NSW Government Response to IPC Review

Statement from NSW Minerals Council CEO Stephen Galilee

The NSW Minerals Council cautiously welcomes the NSW Government’s response to the review of the Independent Planning Commission (IPC) conducted by the NSW Productivity Commissioner.

If properly implemented, the recommended changes have the potential to improve the planning process and deliver shorter project assessment timeframes. 

The review was an opportunity to address widespread and fundamental concerns about the negative impact of IPC processes and outcomes on the NSW economy, and on regional communities across the state. While more reform may be needed in the future, the recommended changes are a positive step. 

While the NSW Minerals Council did not seek the abolition of the IPC we did call for changes to the IPC’s role within the planning assessment process. The review report makes clear that the role of the IPC should not be to set government policy or conduct its own assessment process, as it has previously sought to do.

The report clarifies that the NSW Government is responsible for setting the rules and policies that project applications are to be assessed against. This should have always been the case and it must now happen.

The report recommends that the Department of Planning be primarily responsible for assessing project applications against the NSW Government’s rules and policies. This is welcome and long overdue.

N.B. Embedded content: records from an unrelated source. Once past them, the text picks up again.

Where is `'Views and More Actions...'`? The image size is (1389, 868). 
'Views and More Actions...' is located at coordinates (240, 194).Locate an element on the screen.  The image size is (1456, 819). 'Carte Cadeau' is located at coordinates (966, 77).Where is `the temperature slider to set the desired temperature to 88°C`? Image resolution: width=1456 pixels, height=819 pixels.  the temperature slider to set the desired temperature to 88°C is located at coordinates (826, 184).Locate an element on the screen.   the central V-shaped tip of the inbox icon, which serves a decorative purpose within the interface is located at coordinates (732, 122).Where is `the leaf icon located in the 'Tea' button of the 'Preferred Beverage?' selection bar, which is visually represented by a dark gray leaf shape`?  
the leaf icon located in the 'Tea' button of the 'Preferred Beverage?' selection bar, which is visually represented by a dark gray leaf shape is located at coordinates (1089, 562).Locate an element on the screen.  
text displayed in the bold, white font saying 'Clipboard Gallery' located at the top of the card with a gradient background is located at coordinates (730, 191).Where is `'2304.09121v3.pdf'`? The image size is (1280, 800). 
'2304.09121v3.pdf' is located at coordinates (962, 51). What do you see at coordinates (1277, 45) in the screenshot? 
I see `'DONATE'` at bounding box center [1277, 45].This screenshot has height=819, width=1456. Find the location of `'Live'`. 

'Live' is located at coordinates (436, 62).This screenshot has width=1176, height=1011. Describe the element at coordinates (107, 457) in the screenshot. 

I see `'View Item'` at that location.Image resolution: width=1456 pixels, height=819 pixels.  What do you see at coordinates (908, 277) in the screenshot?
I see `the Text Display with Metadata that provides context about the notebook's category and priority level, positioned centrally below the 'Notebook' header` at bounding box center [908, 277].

Limiting the IPC to a determination role, based on the Department's assessment against NSW Government's rules and policies is also an important change. If properly implemented, this will be a significant improvement on previous arrangements, as will the proposed protocol for seeking policy clarity.

Formally making the IPC responsible for delivering on the NSW Government’s agreed objectives and performance measures should also provide greater accountability on the operation of the IPC.

The two-stage IPC hearing process has become complicated and unwieldy, creating confusion and leading to longer assessment timeframes. The change to a single hearing is positive and has the potential to streamline the process and reduce timeframes.

While the increase in the threshold and content requirements for objections is welcome, the proposed changes are unlikely to be enough to prevent the ongoing ‘gaming’ of the system by activists. 

On behalf of our industry, as well as 40,000 NSW miners and their families, our regional mining communities and the thousands of businesses that supply our industry across NSW, the NSW Minerals Council will closely monitor the implementation and impact of these proposed changes.

It is critical that these changes are implemented quickly and effectively to deliver the jobs and investment that our economy needs, and that the people of regional NSW depend upon.